Selasa, 16 September 2008

Reformer Menggugat Inlander


Judul Buku: Agenda Mendesak Bangsa: Selamatkan Indonesia
Penulis: Mohammad Amien Rais
Penerbit: PPSK Press
Cetakan: ekstra, 2008
Tebal: 298+xviii halaman

Kolonialisasi yang dipraktikkan selama 350 tahun oleh Belanda dan 3,5 tahun oleh Jepang terhadap bangsa Indonesia nampaknya tidak pernah membuatnya jera dan berusaha merdeka secara paripurna, sebaliknya perilaku elitnya seolah merindukan masa tergelap dalam sejarah Indonesia tersebut. Gelagat ini setidaknya tercermin dari beberapa transaksi ekonomi, maupun politik, yang dilakukan pemerintah Indonesia dengan beberapa korporasi asing.

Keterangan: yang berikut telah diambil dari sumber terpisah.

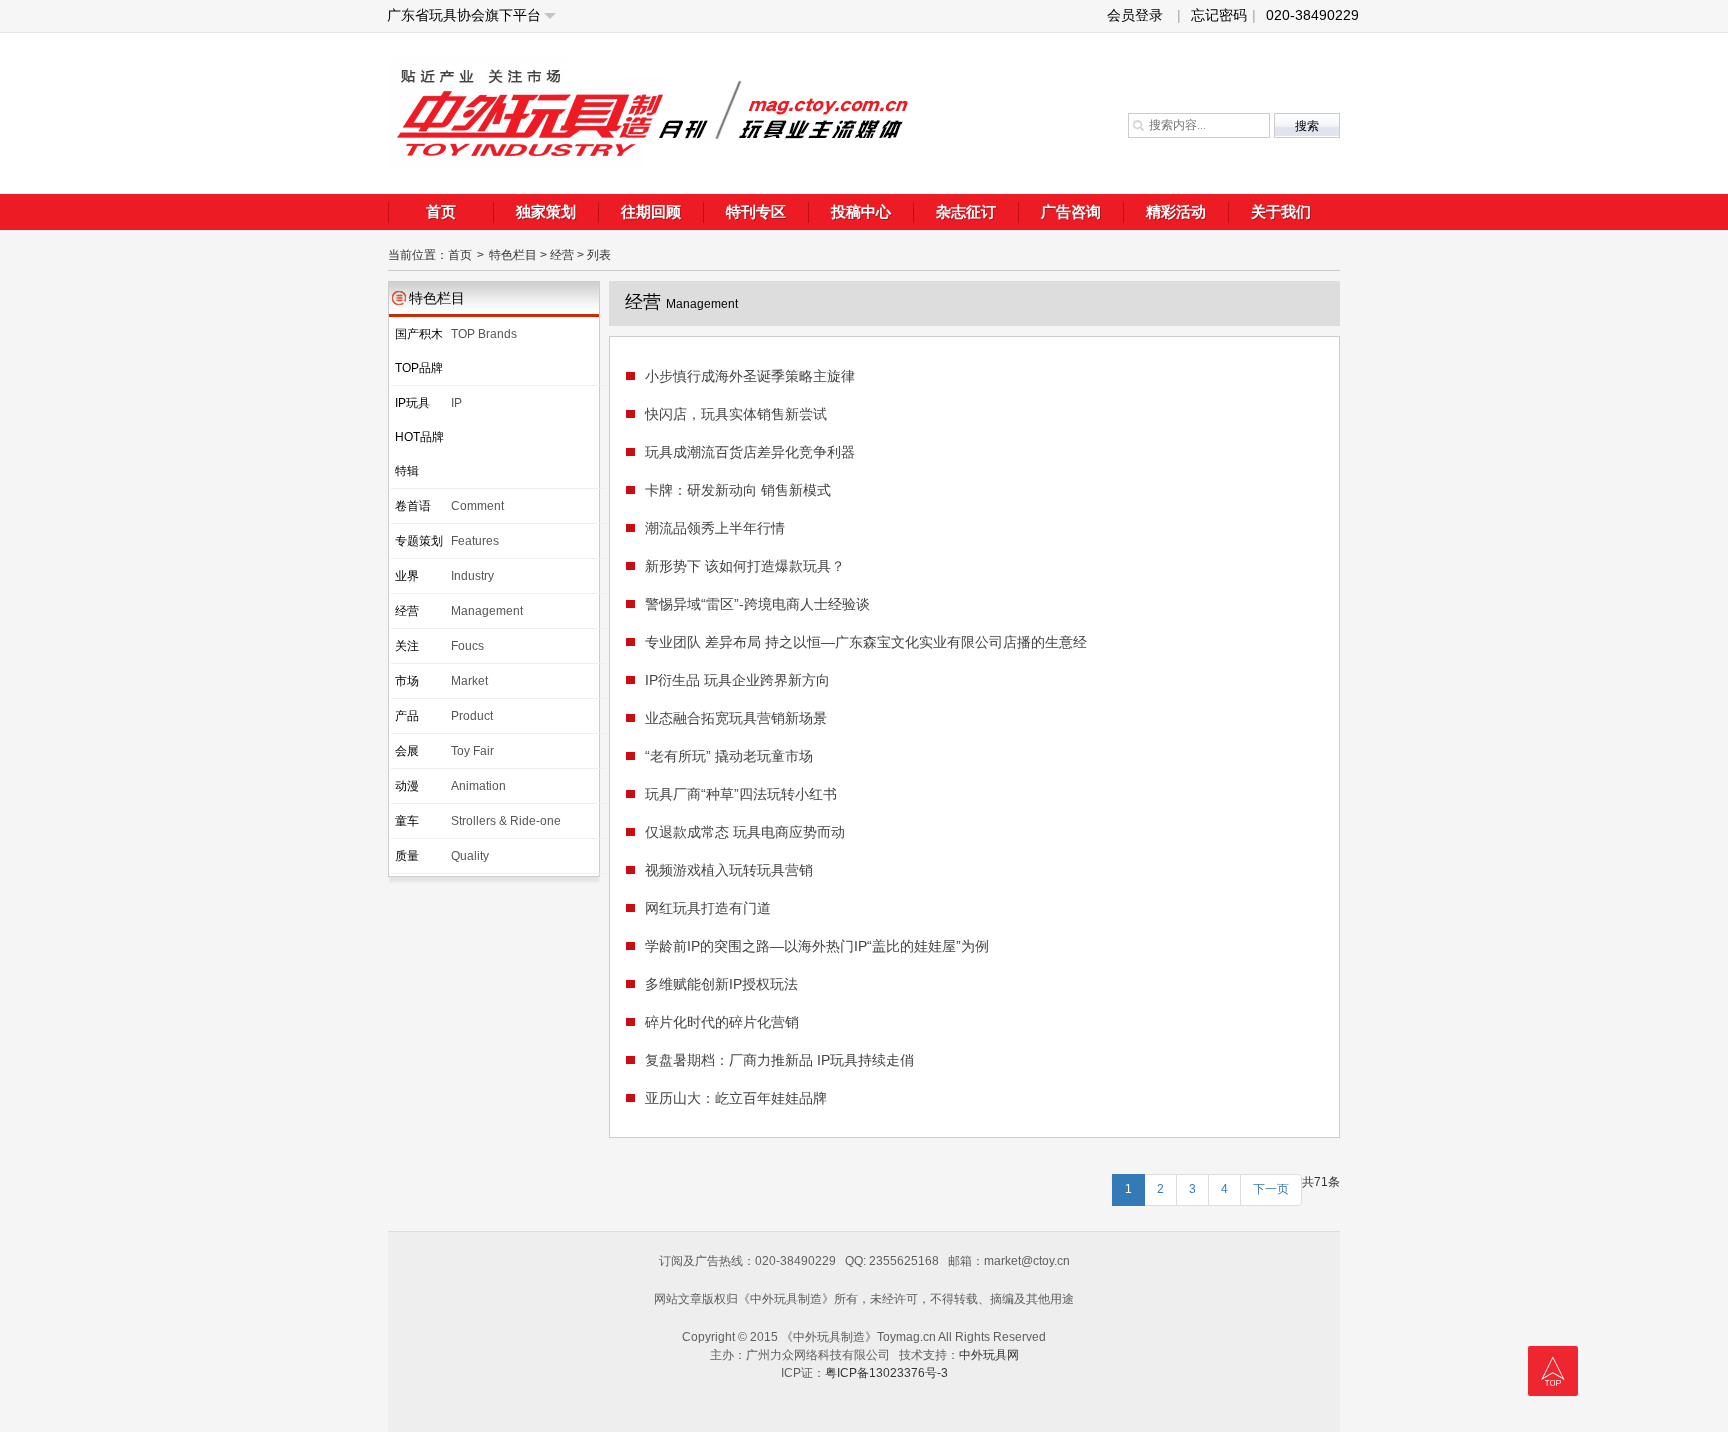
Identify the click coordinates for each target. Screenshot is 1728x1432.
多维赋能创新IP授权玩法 (721, 984)
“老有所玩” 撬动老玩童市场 (729, 756)
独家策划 (546, 211)
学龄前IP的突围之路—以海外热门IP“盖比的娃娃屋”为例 (817, 946)
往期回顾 (651, 211)
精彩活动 (1176, 211)
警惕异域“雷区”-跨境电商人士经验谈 (757, 604)
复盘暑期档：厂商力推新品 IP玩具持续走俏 (779, 1060)
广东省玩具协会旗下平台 (464, 15)
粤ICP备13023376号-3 (886, 1373)
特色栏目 (513, 255)
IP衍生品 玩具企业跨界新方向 (737, 680)
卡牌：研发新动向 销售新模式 (738, 490)
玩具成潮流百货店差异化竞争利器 (750, 452)
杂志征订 (966, 211)
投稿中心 (861, 211)
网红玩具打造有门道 (708, 908)
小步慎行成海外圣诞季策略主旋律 (750, 376)
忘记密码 (1223, 15)
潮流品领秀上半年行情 (715, 528)
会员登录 (1135, 15)
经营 (562, 255)
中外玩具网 (989, 1355)
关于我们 (1281, 211)
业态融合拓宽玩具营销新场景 (736, 718)
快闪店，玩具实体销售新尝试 (736, 414)
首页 (441, 211)
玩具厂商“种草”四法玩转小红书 (741, 794)
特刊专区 (756, 211)
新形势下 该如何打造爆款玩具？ (745, 566)
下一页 (1271, 1189)
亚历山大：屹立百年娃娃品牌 (736, 1098)
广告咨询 (1071, 211)
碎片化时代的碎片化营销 (722, 1022)
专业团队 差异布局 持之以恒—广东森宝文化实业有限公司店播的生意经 (866, 642)
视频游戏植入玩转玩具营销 (729, 870)
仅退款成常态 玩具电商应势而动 (745, 832)
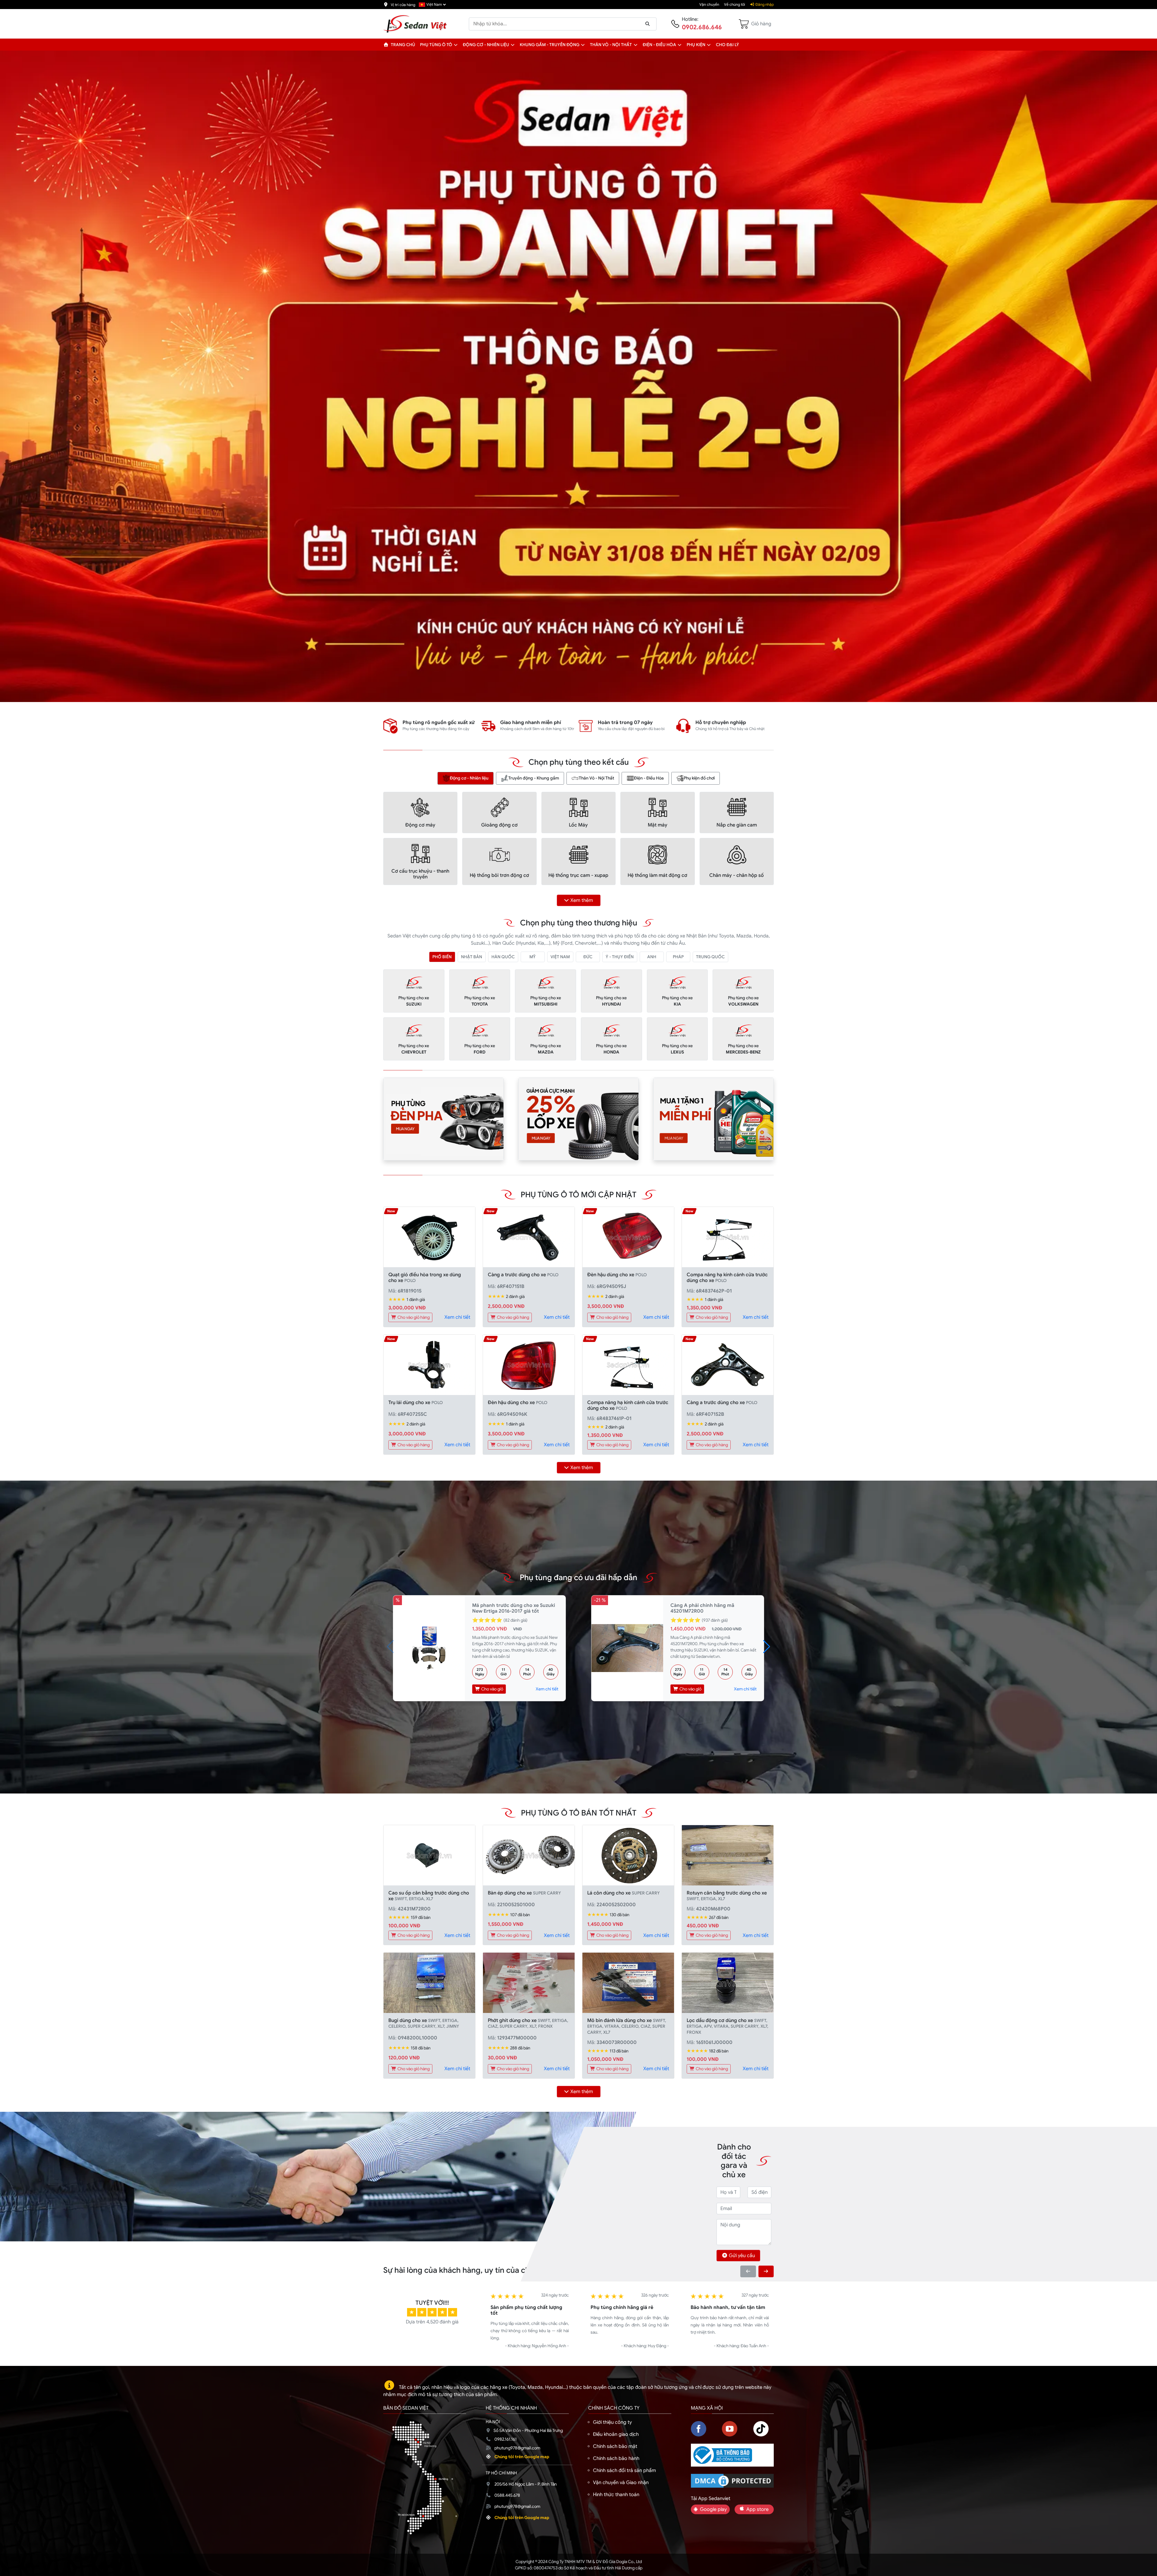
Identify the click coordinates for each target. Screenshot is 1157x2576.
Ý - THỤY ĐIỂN (620, 956)
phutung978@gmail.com (517, 2448)
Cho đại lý (727, 44)
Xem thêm (581, 900)
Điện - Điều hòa (659, 44)
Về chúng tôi (734, 4)
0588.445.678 (507, 2495)
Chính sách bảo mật (615, 2446)
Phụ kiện (696, 44)
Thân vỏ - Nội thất (611, 44)
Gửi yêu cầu (742, 2256)
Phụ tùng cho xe (413, 1001)
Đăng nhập (764, 4)
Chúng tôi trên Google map (521, 2456)
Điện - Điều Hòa (649, 777)
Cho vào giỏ (491, 1689)
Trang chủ (402, 44)
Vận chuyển (709, 4)
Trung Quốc (710, 956)
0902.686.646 (702, 27)
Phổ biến (442, 956)
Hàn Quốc (503, 956)
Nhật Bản (471, 956)
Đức (587, 956)
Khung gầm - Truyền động (549, 44)
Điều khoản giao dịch (616, 2434)
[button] (455, 44)
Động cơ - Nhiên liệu (486, 44)
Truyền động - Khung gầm (533, 777)
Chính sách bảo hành (616, 2458)
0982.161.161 (505, 2439)
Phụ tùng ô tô (436, 44)
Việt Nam (560, 956)
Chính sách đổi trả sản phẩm (624, 2470)
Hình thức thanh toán (616, 2495)
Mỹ (532, 956)
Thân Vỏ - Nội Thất (596, 777)
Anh (651, 956)
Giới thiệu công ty (612, 2422)
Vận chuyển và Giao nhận (621, 2483)
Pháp (678, 956)
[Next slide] (766, 2271)
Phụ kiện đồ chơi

Menariknya, praktik tersebut justru bukan terjadi pada masa konsolidasi, Orde Lama, maupun hanya pada masa Orde Baru yang identik dengan era ketertutupan penuh praktik manipulatif terhadap rakyat, “kegilaan” ini justru terus langgeng hingga pada masa keterbukaan, Reformasi. Modus operandinya jauh lebih canggih daripada masa-masa sebelumnya. Dulu dengan moncong senjata, kini lewat iklan media massa. Dulu kolonialisasi, kini globalisas.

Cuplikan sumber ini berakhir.